Medians to remain in place
Council votes to keep ‘safety barriers’ when intersection of Fair Meadow Drive and Superior Street is rebuilt
The concrete medians at the intersection of Fair Meadow Drive and Superior Street that are despised by at least some residents will remain in place when the road juncture is rebuilt this year.
The Webster City City Council voted 3-2 Monday night to keep the medians that Mayor John Hawkins described as “safety barriers.”
Councilmen Matt McKinney and Brian Miller voted with Hawkins to keep the medians in place. Councilmen Jim Talbot and Logan Welch voted against keeping them.
The vote to keep the medians came after the council rejected a bid by Welch to take them out.
The council also received documents presented by Connie Evans, of 1620 Juanita Court, which she said were signed by almost 560 people who wanted the medians removed.
“This is not a fair poll by any means because you didn’t explain the changes to the intersection,” Hawkins said to Evans.
Monday’s council vote cleared the way for engineers to prepare the final specifications for the intersection overhaul. Hawkins said the city will soon seek bids from contractors interested in doing the work. He said construction is expected to begin this summer, and if all goes well it will be completed by the end of this year.
The busy intersection will be reconfigured to handle expected additional traffic created by the construction of a new Kwik Trip convenience store on Fair Meadow Drive west of the intersection.
The project includes these elements:
• Moving the curbs to create a wider turning radius on all four sides of the intersection
• Creating a right -turn lane for traffic heading south on Superior Street
• Maintaining a left-turn lane and a lane for traffic heading straight south on Superior Street
Kwik Trip has committed to paying $412,800 to help pay for the intersection improvements.
The total cost of the project has been estimated at $613,900.
Early in Monday evening’s discussion, Evans presented the council with 33 pages which she said contained the signatures of 561 people. She said all but three of those people said they wanted the medians removed.
Hawkins wasn’t the only elected official who seemed skeptical of the papers.
McKinney said he respected the work Evans did to collect the signatures, but added “not giving the entire picture to people makes it difficult.”

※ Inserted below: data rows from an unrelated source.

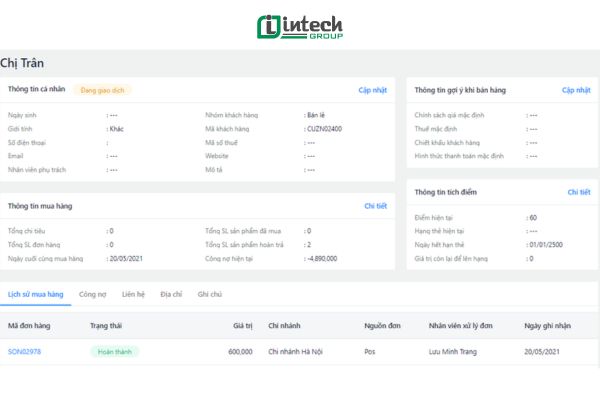Click the Giá trị column header
This screenshot has height=400, width=600.
coord(242,325)

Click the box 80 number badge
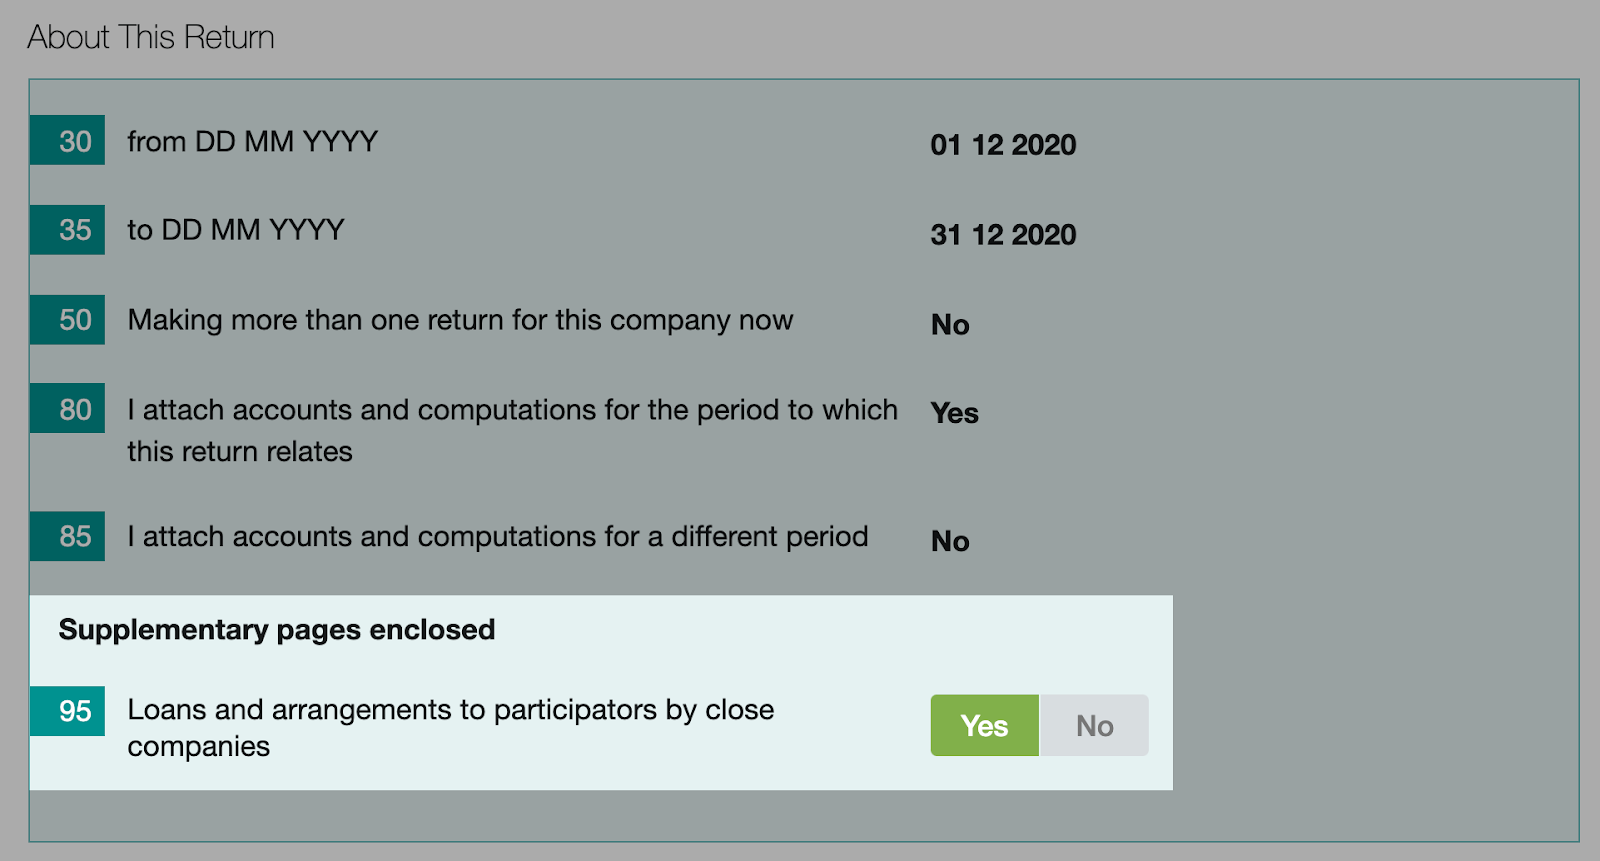[67, 409]

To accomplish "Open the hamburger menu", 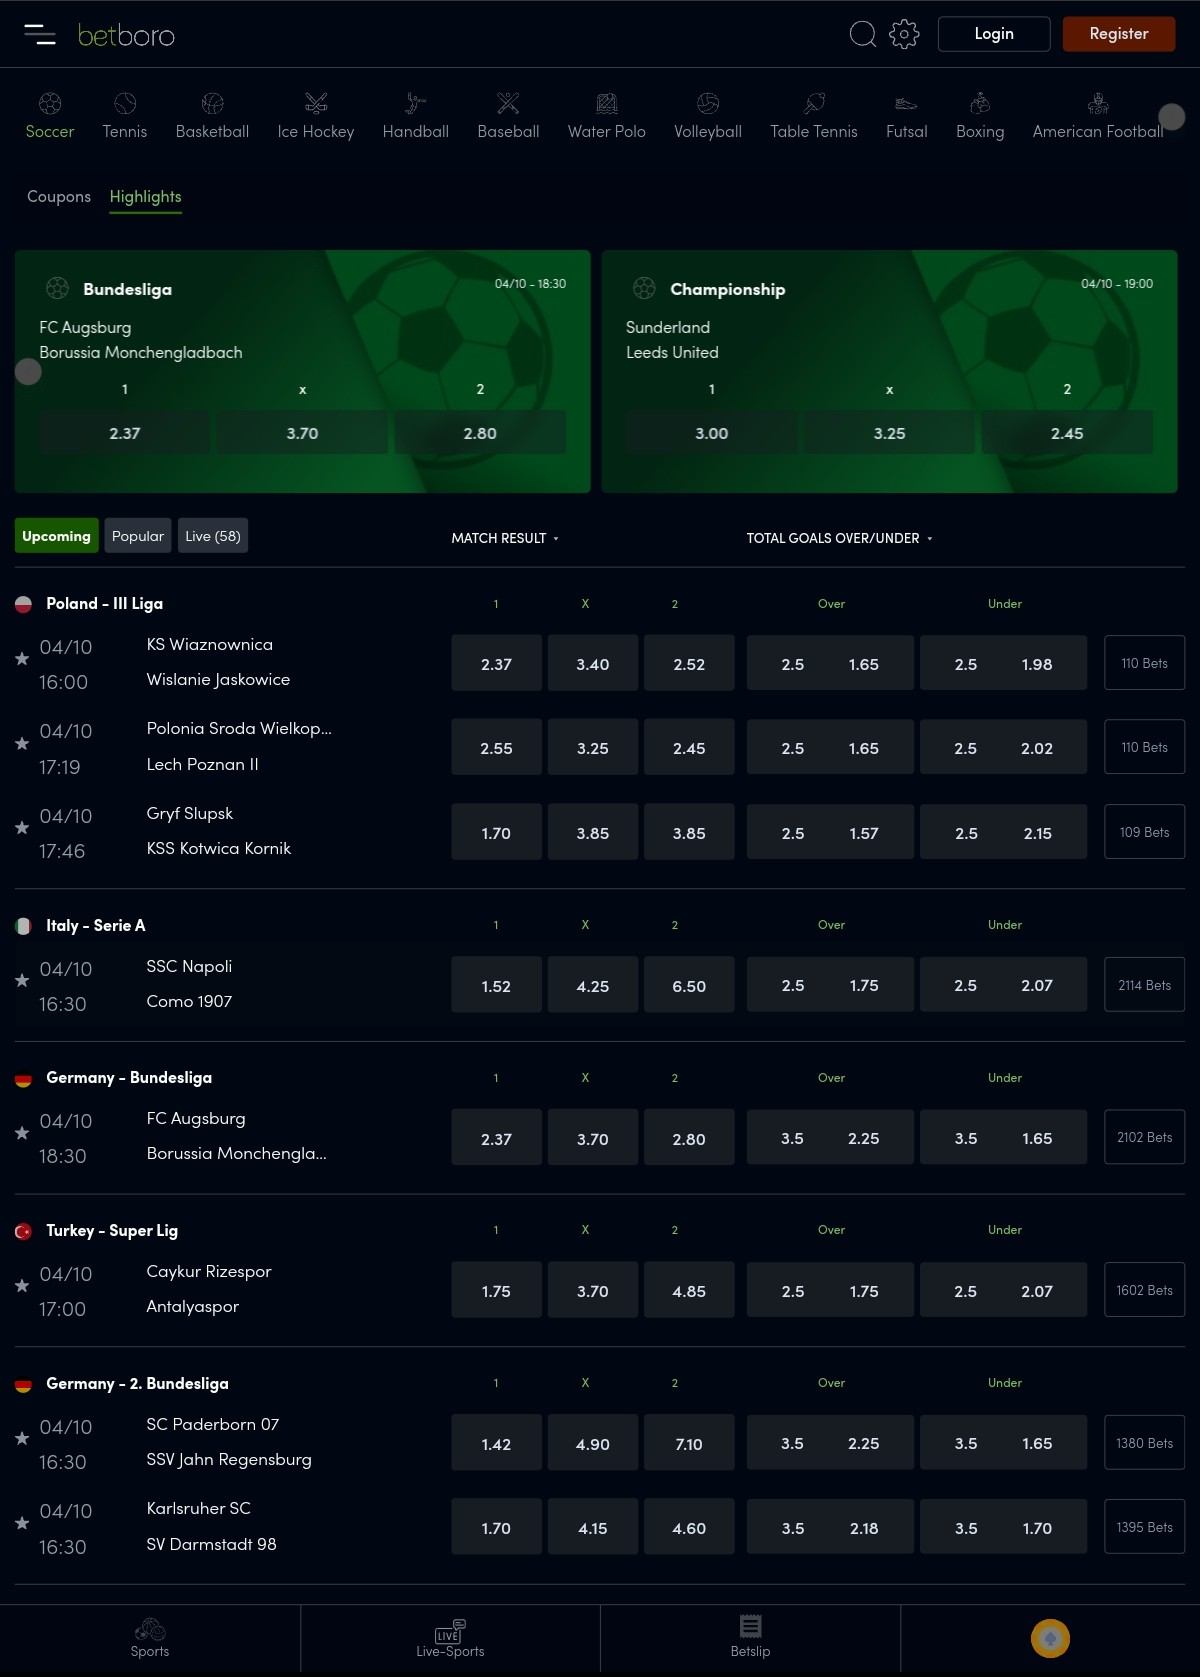I will click(40, 34).
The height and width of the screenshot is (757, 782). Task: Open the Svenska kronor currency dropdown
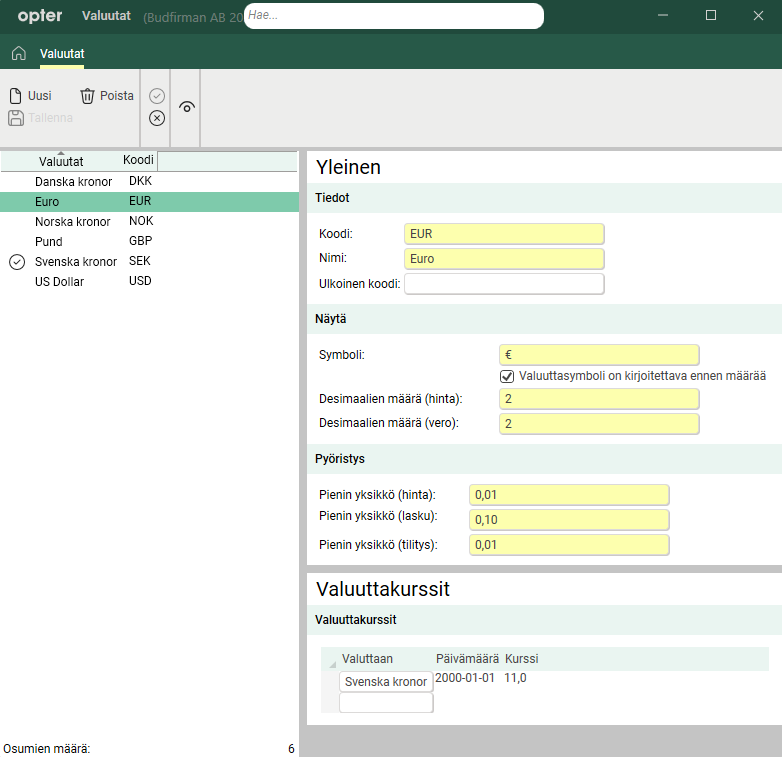386,682
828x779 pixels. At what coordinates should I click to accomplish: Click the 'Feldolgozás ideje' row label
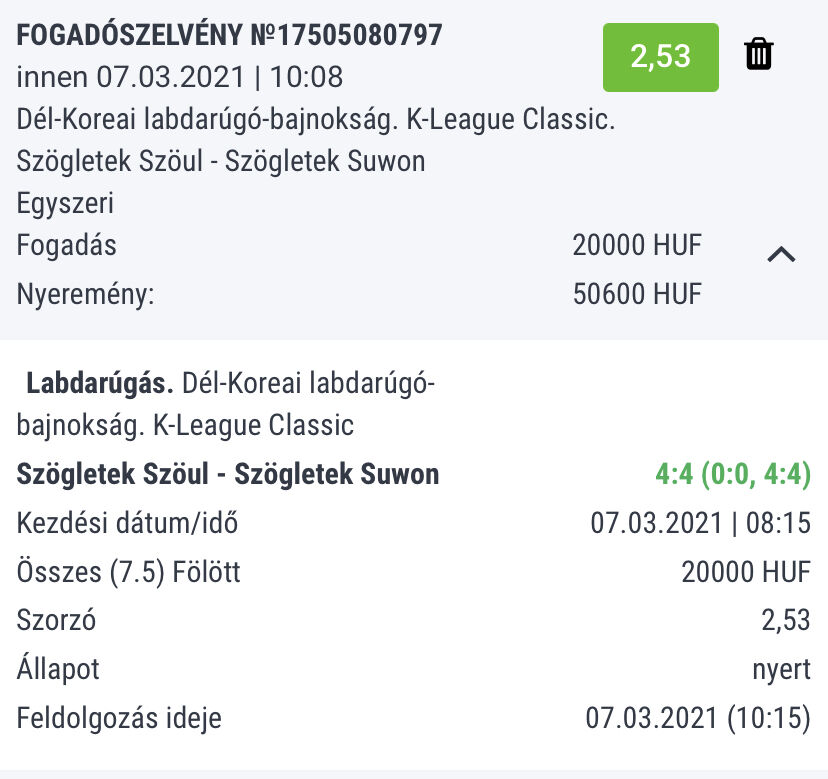[x=119, y=718]
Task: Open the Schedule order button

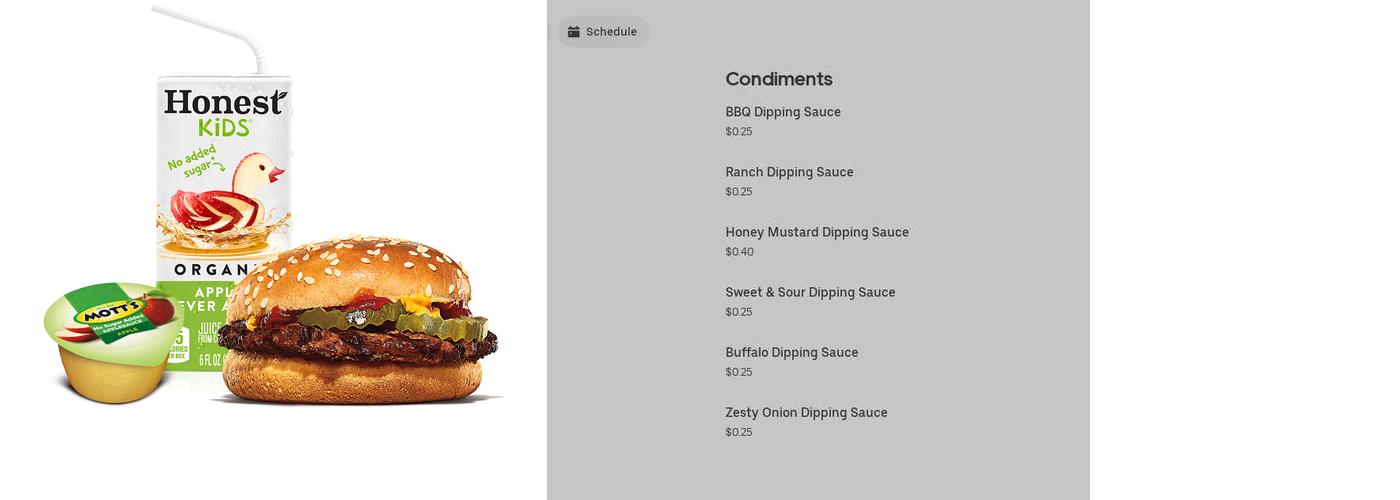Action: click(603, 32)
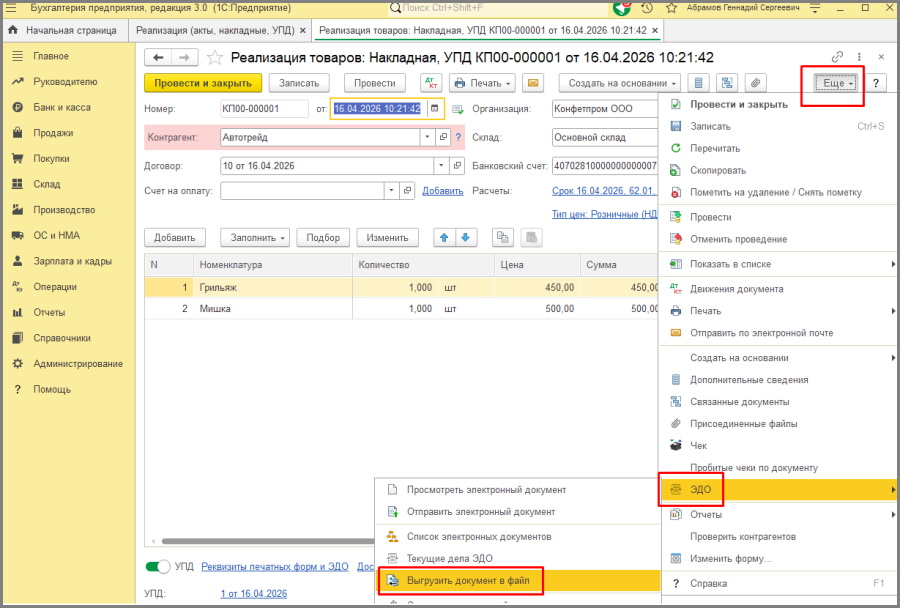Screen dimensions: 900x608
Task: Toggle the УПД switch
Action: [x=158, y=566]

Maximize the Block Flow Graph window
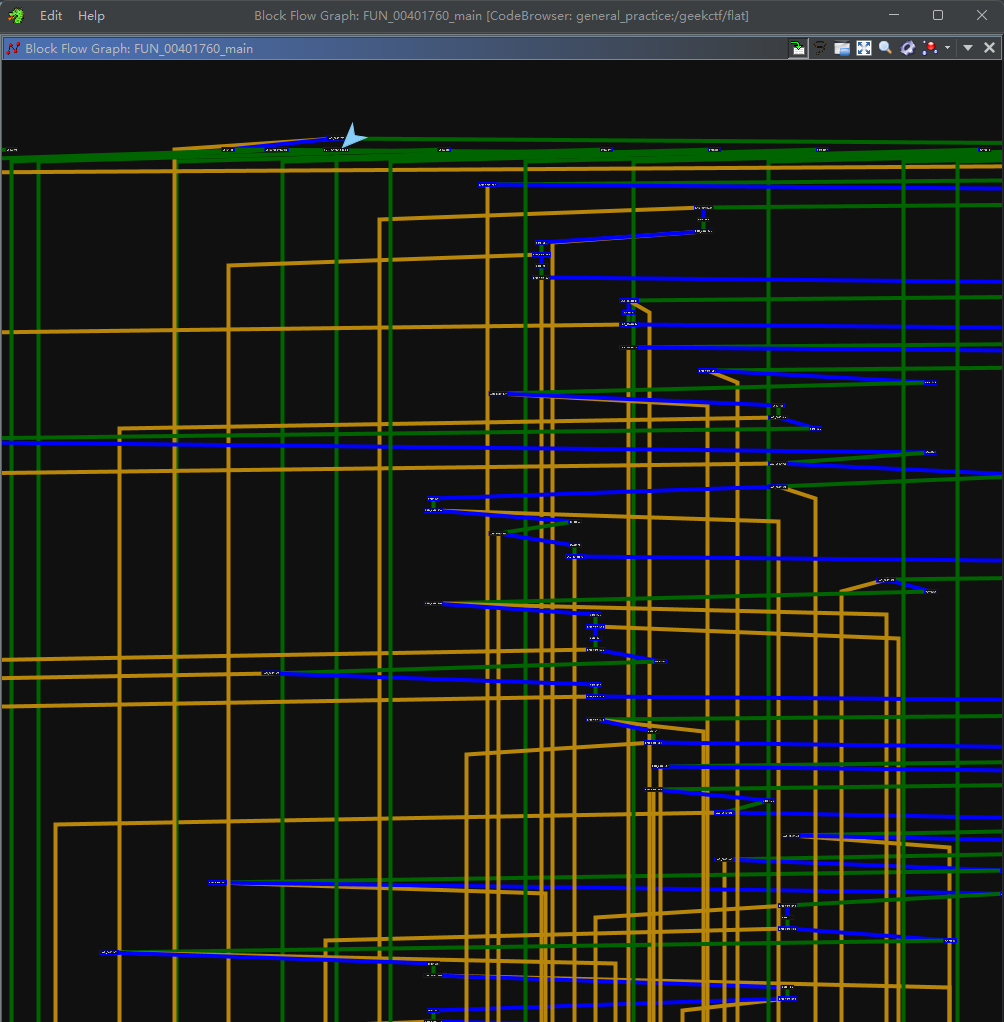[937, 15]
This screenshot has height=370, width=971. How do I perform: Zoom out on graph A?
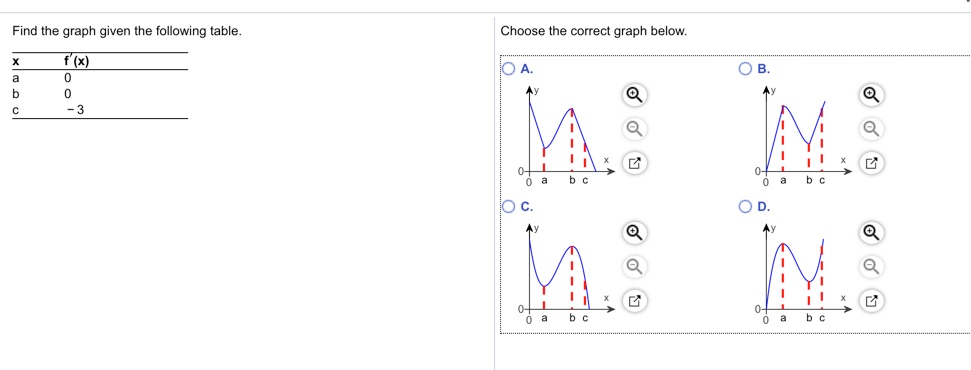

Talbot said he received 40 comments on the medians on his Facebook page.
“Virtually everyone wants them out,” he said.
He said paint on the pavement and rumble strips would serve the same purpose as the medians.
Miller said removing the medians would cost about $142,000.
“It does not make sense to spend more than $100,000 to remove a safety feature,” he said.
Hawkins said removing the medians would be “going backwards.”
Welch made a motion to remove the medians. That motion was defeated on a 3-2 vote. Hawkins, McKinney and Miller voted no. Talbot and Welch voted yes.
Then Miller made a motion to keep the medians. That passed on a 3-2 vote, ending the debate.